Abstract

The coastal northern Gulf of Alaska receives significant fluvial inputs from the numerous glaciers and rivers that border the region. The distribution of dissolved (soluble and total) and particulate aluminum (leachable and total) was examined in coastal surface water transects and vertical profile samples from shelf stations in the northern Gulf of Alaska in August and September 2007. Both dissolved and particulate aluminum concentrations were dramatically increased in low-salinity plumes, indicative of the significant riverine/glacial input to coastal waters in the region. The percent-leachable particulate Al fraction in these low-salinity plumes was quite low (∼ 7%), indicative of the large refractory nature of the lithogenic material being delivered to the coastal waters. A consistency in Si:Al ratios from different time periods in the freshwater endmembers that mix to form the low-salinity plumes is discussed in terms of the weathering of biotite in this region. The dissolved Al in these coastal waters appears entirely in the soluble (< 0.03 µm) fraction, likely a consequence of the freshwater sources to the region being very low in dissolved organic carbon and organic colloidal complexes.
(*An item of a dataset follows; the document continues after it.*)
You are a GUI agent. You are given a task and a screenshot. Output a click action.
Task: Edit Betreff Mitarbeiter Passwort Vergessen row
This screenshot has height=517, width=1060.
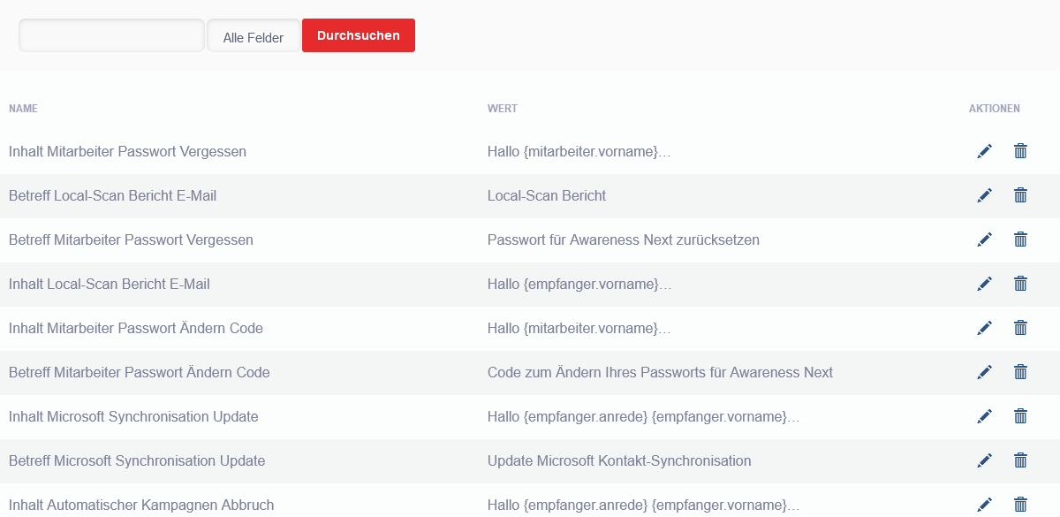pos(985,239)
An extreme decreasing gradient of dissolved Al in surface waters was observed moving offshelf and into the waters of the Alaskan subarctic gyre where some of the lowest dissolved Al concentrations reported in the world ocean were observed. A high-degree of particle scavenging of dissolved Al in the coastal waters is discussed with a residence time of dissolved Al in coastal shelf waters estimated to be ∼ 10 days.